• Action item: When the line with "This screenshot has" comes up, set it down and every later line to the end of the data, exactly and without pictures.

• Provided information:
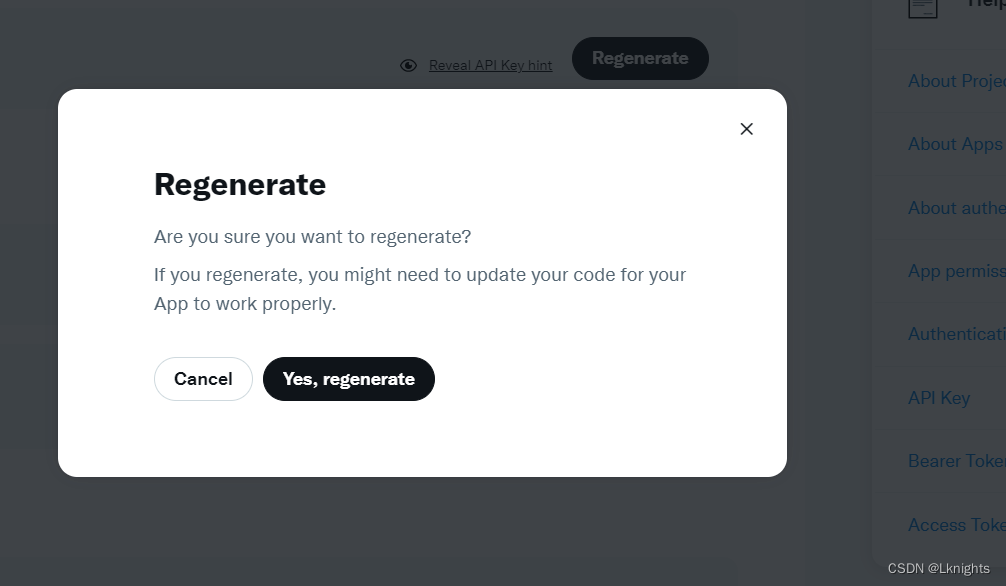Select the Authentication sidebar link below App permissions
Image resolution: width=1006 pixels, height=586 pixels.
pyautogui.click(x=957, y=334)
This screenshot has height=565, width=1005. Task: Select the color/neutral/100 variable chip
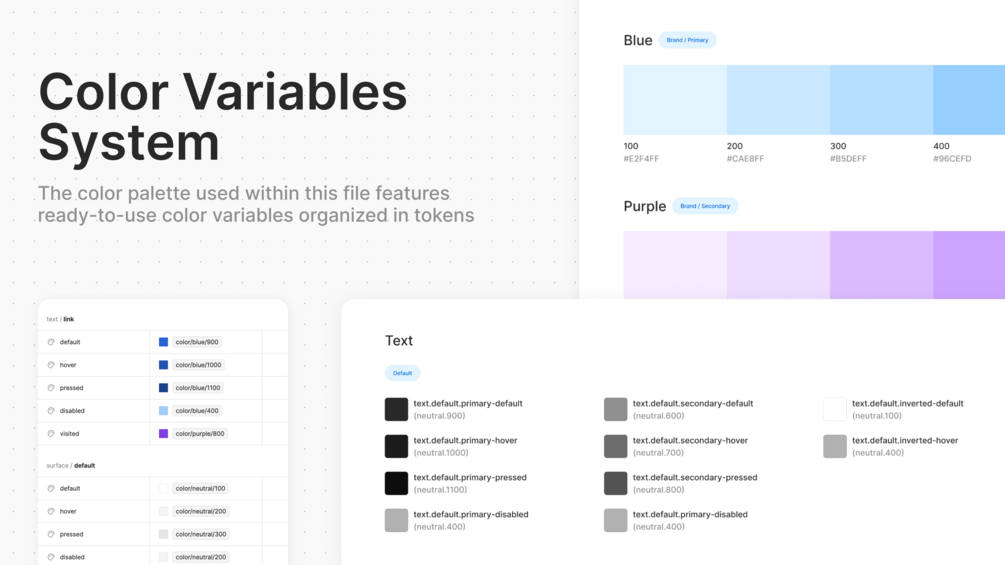pyautogui.click(x=200, y=489)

• Response to the task:
This screenshot has height=565, width=1005. Task: Select the color/neutral/100 variable chip
pyautogui.click(x=200, y=489)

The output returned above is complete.